## TO BE DONE
Continue the Boto3 tutorial on reading file content from S3, starting right after the sample output that ends its text below.

## EXTRACT
◇ ◇ ◇ ◇ ◇ ◇ ◇

How To Read File Content From S3 Using Boto3? – Definitive Guide

Boto3 is a Python API to interact with AWS services like S3.

You can read file content from S3 using Boto3 using the s3.Object(‘bucket_name’, ‘filename.txt’).get()[‘Body’].read().decode(‘utf-8’) statement.

This tutorial teaches you how to read file content from S3 using Boto3 resource or libraries like smartopen.

Using these libraries, you can read a file from boto3 without downloading the files to your system.

Using Boto3 Resource

This section uses the boto3 resource object to download the file from the S3 bucket.

To know about the boto3 resource, read the difference between the Boto3 resources and the client tutorial.

Boto3 Installation

You can install boto3 using the following command. Prefix the % symbol to install directly from the Jupyter notebook.

% pip install boto3

Read File Content Using Boto3 Resource

To read the file from S3 using Boto3, create a session to your AWS account using the security credentials.

Follow the steps to read the content of the file using the Boto3 resource.

  • Create an S3 resource object using s3 = session.resource('s3’)
  • Create an S3 object for the specific bucket and the file name using s3.Object(‘bucket_name’, ‘filename.txt’)
  • Read the object body using the statement obj.get()['Body'].read().decode(‘utf-8’). The decode() method is used to decode the file objects using a specific encoding. UTF-8 is the commonly used encoding and it supports most special characters.

Code

The following code demonstrates how to read file content from the S3 bucket using boto3.

import boto3

session = boto3.Session(
     aws_access_key_id='<your_access_key_id>',
    aws_secret_access_key='<your_secret_access_key>'
)

s3 = session.resource('s3')

obj = s3.Object(‘your_bucket_name’, ‘sample.txt’)

#Reading the File as String With Encoding
file_content = obj.get()['Body'].read().decode(‘utf-8’)

print(file_content)

There is no method available in boto3 to read file line by line instead of reading all lines at once.

Output

You’ll see the following output text read from the sample.txt file.

    This is a test file. 
    This file is uploaded to the S3 bucket to demonstrate the Boto3 operations.

◇ ◇ ◇ ◇ ◇ ◇ ◇

## PROVIDED DATA
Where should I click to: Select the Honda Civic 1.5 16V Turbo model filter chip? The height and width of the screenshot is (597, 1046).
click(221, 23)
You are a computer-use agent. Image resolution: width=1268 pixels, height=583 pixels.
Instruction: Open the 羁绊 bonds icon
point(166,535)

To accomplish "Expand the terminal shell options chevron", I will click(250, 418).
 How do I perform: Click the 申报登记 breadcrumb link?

◇ ◇ ◇ ◇ ◇ ◇ ◇

## EXPECTED ANSWER
This is how you can use the boto3 directly to read file content from S3.

Using Smart-open Library

This section teaches you how to use the smart-open library to read file content from the S3 bucket.

The smart-open library is used to efficiently stream large files from/to the cloud storage such as AWS S3 or GCS or cloud.

Advantages of using the smart-open over boto3:

  • You can read large files easily using the smart-open library
  • Read a file line by line instead of reading the file all at once

Smart-open also uses the boto3 credentials to establish the connection to your AWS account.

Installing Smart-open

Use the following code snippet to install the smart-open library. Prefix the% symbol to install directly from the Jupyter notebook.

The code installs libraries specific for connecting to aws s3.

%pip install smart_open[s3]

Reading the File

To read the file using smart_open, you need the S3 URI.

S3URI consists of S3:// along with the bucket name and the object name.

  • Once you have the S3 URI, use it in the smart_open() constructor with the read mode.
  • r – specifies to open the file in the read-only mode.
  • It returns the line iterator. You can print each line during each iteration.

Code

The following code demonstrates how to read file content from the S3 bucket line by line using Boto3.

from smart_open import smart_open

# stream lines from an S3 object
for line in smart_open('s3://stackvidhya/sample.txt', 'r'):
    print(line)

Output

    This is a test file. 
    This file is uploaded to S3 bucket to demonstrate the Boto3 operations. 

Read All Files From S3 Bucket Using Boto3

This section teaches you how to read all files from the S3 bucket using Boto3.

You can use this method when you want to read the content of all files at once.

All the file’s content will be printed regardless of its type. If the file is not a text file, the content will be printed as a binary file.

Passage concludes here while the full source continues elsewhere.